Only the lines from the line containing "769x425 pixels. How" to the end of the entries, both included, belong in your answer, and each must match exactly.

_ _ _ _ _

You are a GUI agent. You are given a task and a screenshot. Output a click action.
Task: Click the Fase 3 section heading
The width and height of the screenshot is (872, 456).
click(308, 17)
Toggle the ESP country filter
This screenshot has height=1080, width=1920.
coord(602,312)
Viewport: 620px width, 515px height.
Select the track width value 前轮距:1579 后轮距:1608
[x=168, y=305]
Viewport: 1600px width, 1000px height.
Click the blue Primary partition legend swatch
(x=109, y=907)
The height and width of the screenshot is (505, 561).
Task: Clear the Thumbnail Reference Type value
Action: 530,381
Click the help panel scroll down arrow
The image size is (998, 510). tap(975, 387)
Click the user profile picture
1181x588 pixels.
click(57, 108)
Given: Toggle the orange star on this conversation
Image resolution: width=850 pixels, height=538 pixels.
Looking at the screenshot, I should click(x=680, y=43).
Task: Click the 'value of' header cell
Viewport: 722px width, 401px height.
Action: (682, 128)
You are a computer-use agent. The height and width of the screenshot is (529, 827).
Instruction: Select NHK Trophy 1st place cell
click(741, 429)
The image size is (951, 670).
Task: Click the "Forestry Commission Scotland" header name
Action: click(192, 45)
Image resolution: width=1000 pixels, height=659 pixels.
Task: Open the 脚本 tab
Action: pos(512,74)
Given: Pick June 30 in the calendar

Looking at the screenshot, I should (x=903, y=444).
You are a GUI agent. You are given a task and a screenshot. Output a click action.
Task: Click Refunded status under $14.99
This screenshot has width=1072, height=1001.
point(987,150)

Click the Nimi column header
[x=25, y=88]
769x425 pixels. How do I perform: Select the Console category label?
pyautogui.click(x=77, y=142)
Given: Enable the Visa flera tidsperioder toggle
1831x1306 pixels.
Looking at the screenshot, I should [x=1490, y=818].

_ _ _ _ _

■ Answer to the problem:
769x425 pixels. How do I perform: Select the Console category label?
pyautogui.click(x=77, y=142)
Given: Enable the Visa flera tidsperioder toggle
1831x1306 pixels.
Looking at the screenshot, I should [x=1490, y=818].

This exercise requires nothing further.